Millennials are consuming less wine than any previous generation; why is that? The reason boils down to one simple factor.

Until recently, the wine world has generally been perceived as a pretentious business with a strict set of principle rules. Consuming fine wine was reserved for the elite or the special occasion. Its rich history, combined with the complex nature of the science behind growing and harvesting grapes, had grown to be intimidating to many. This perception began to change when countries like South Africa, Australia, and America emerged into the scene, creating their own set of rules and experimentation. These countries would later fall under the category of New World Wines (anything that is outside of Europe). The intimidation factor was lifted, and wine became more accessible to the everyday wino. But the main reason why millennials choose to pass on the vino isn't due to daunting history; it's much simpler than that.

The reason that drives these adults to consume less wine is what influences us to do (or not do) anything these days; money. According to research from Mintel, 28% of young millennials prefer to drink at home, because the cost of a single glass of wine at a bar or restaurant is not feasible or fiscally responsible. And we're all about the quality to price ratio; are you really getting your money's worth if you sip on three glass of house wine for $45, when you can take six shots of tequila for the same price?

No room in the wallet for Chardonnay

Because of the increasing generational wage gap, winemakers have had to reevaluate the industry as a whole and become more conscientious about how to drive sales. Wine drinking is often a social affair among young people, and winemakers can't afford to not tap into that demographic. Because of this, millennials are forcing the wine industry to change the way they market their products.

It's not that they don't enjoy wine. In fact, they're solely responsible for revolutionizing certain aspects of the industry, with some of the most popular examples being the rise in popularity of rosé, and the once taboo canned wine, which has now become an 80 million dollar industry. These cans, which can contain up to half a bottle of wine, are only about a third of the price of a bottle of wine.
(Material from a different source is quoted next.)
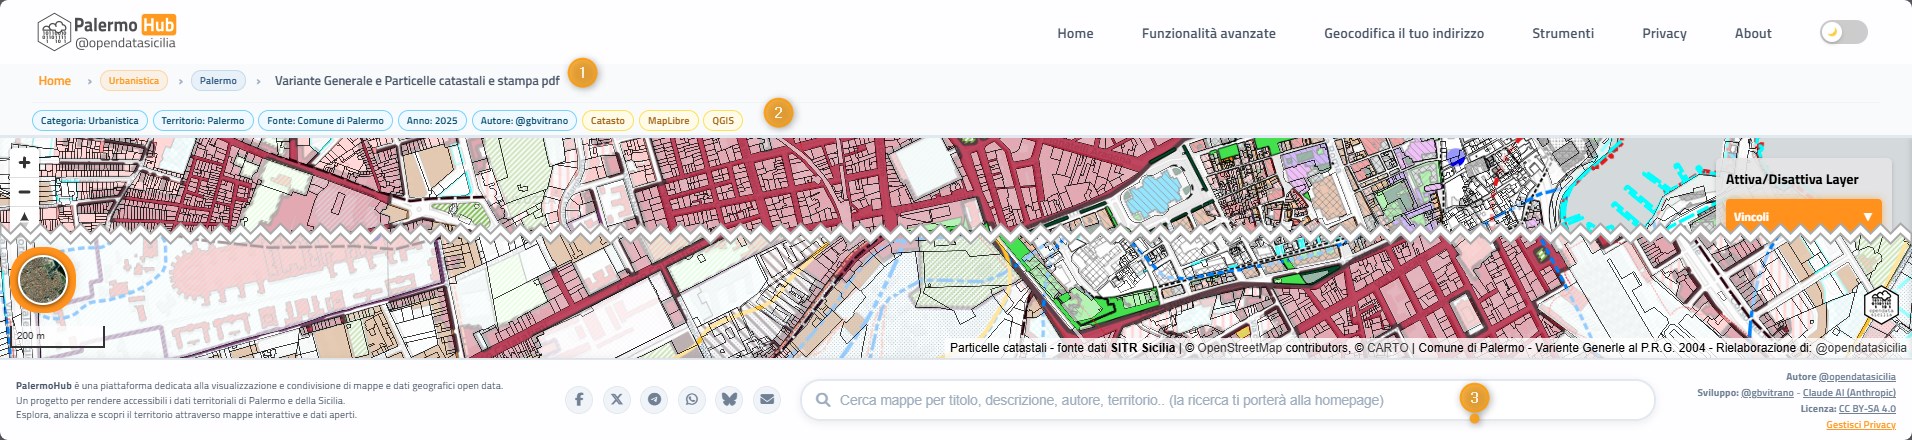
Task: Open the Strumenti menu
Action: (1562, 33)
Convenience and savings have always been at the forefront of millennial's minds; so if we're given an opportunity to drink some wine by the poolside, we'll skip the fancy wine glass and take it in a can.

Is my wine delivery in the drone zone?

Another driving factor with wines sales is how newer generations are choosing to buy products. The internet boom has allowed for an innovative and new-age way of shopping - online. Online wine and liquor sales have only been increasing, and with new wine club subscription models such as Winc and Bright Cellars, with the simple click of a button, we can have wine delivered right to our door. This development in recent history is one that the wine industry has never had to deal with and millennials are pioneering this change.

While it isn't completely true to admit that Millennials are harming the wine industry, their predecessors, Gen X, are still consuming and spending more on wine as a whole. However, just because wine is no longer affordable in its original form, does not mean that the industry as a whole will crash and burn. Most millennials admit that if they had to spend on wine, they would. So all this does is garner change in an age-old craft. This shift in supply and demand is encouraging winemakers to start looking at the industry in a new way in order to make wine accessible to the average consumer.